Le macchine reflex più sofisticate hanno la possibilità di cambiare il vetro smerigliato, utilizzando di volta in volta quello più adatto per il tipo di riprese da effettuare. Le macchine da studio di grosso formato e professionali in genere usano un semplice vetro smerigliato liscio o con un riquadro che facilita la composizione. La messa a fuoco non è soltanto il sistema per ottenere un’immagine tecnicamente perfetta, ma anche uno strumento creativo, basato sulla legge ottica della profondità di campo.
In base a questa legge l’unico piano perfettamente nitido è quello sul quale è messo a fuoco l’obiettivo: quindi dovrebbe essere molto difficile ottenere immagini completamente nitide, soprattutto se i vari elementi si trovano disposti su distanze diverse.
Per fortuna dei fotografi l’obiettivo, in realtà, non mette a fuoco soltanto quel piano, ma anche una parte maggiore o minore di quanto si trova davanti o dietro quel piano.
La profondità di questa zona di messa a fuoco ottimale si può controllare guardando la montatura dell’obietti
vo: infatti ai due lati del punto o freccia di riferimento è riportata una serie di numeri che corrispondono alle aperture focali, cioè ai diaframmi.
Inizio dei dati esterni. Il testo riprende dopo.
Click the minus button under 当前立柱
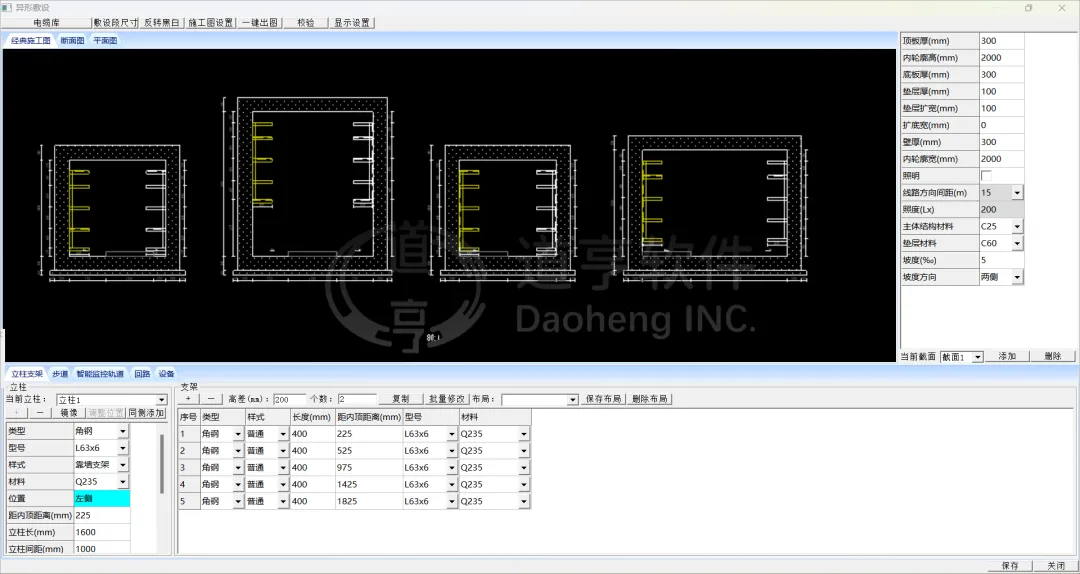The height and width of the screenshot is (574, 1080). [40, 412]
È possibile sapere che mettendo a fuoco, per esempio, alla distanza di 3 metri, con il diaframma 3,5 si ha a fuoco tutto quanto si trova tra 2,5 e 5 metri. Se invece si chiude il diaframma la profondità di campo aumenta.
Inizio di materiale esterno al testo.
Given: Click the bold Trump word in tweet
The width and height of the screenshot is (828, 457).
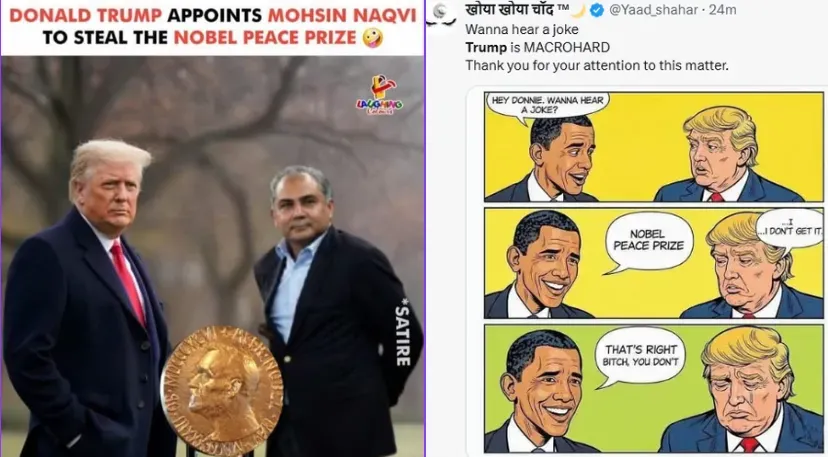Looking at the screenshot, I should coord(486,48).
Quindi il diaframma non serve soltanto a regolare la quantità di luce che entra nell’obiettivo, ma anche la profondità di campo.
Se volete avere a fuoco soltanto il soggetto dovete usare un diaframma aperto, cioè con un numero basso, mentre se volete avere a fuoco tutto, dal primissimo piano all’infinito, dovete usare un diaframma chiuso, cioè f. 16, f. 22 o anche più.
Una profondità di campo ridotta va bene per i ritratti e quando si vuole isolare il soggetto dallo sfondo, mentre nella foto documentaria o quando si vuole mettere in rapporto il soggetto con l’ambiente è meglio poter disporre
di una grande profondità di campo. Le macchine fotografiche reflex sono molto comode sotto questo aspetto, perché premendo un apposito tasto è possibile vedere esattamente come l’immagine risulterà nella fotografia.